[Stored items]
┏━━

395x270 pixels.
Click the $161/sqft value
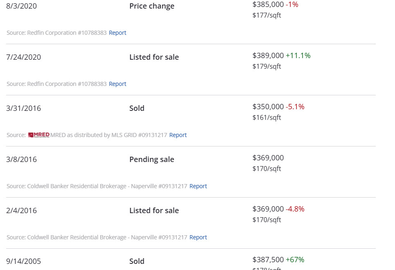pyautogui.click(x=267, y=118)
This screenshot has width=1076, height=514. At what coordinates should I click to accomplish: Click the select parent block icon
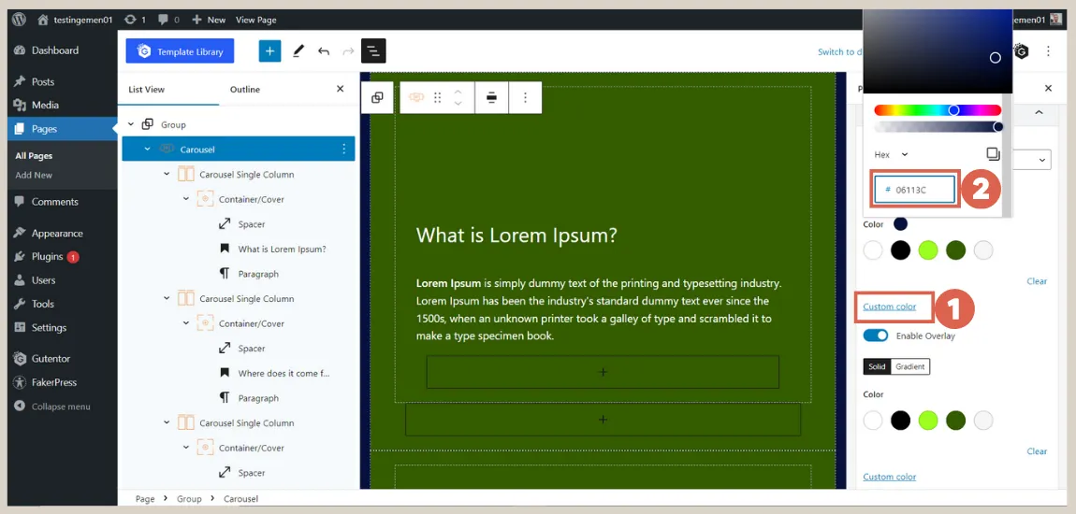click(377, 98)
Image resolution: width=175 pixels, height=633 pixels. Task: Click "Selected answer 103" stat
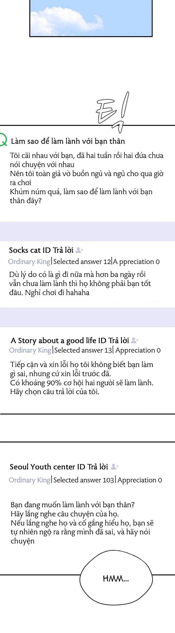[x=83, y=480]
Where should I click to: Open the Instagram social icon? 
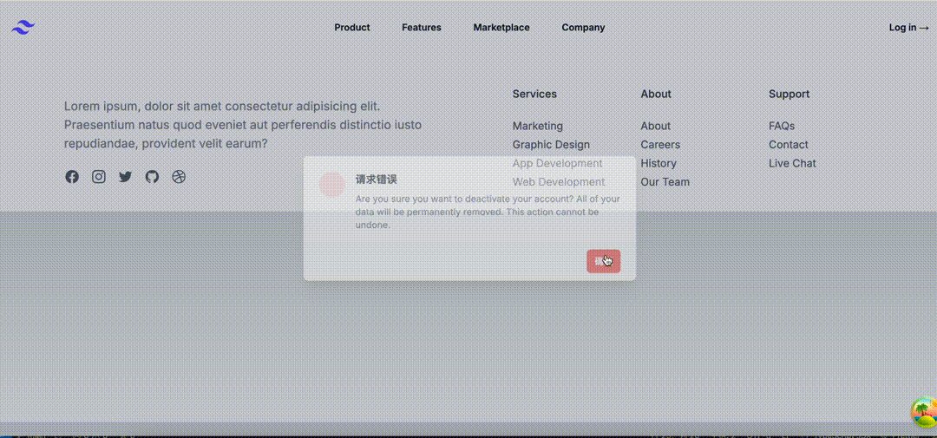(x=99, y=177)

┗━━

> [Action item]:
Print once more, exactly, the lines from the one with "Where should I" through the last line of the data, both ends included, without any pictures.

> [Result]:
Where should I click to: Open the Instagram social icon? 
(x=99, y=177)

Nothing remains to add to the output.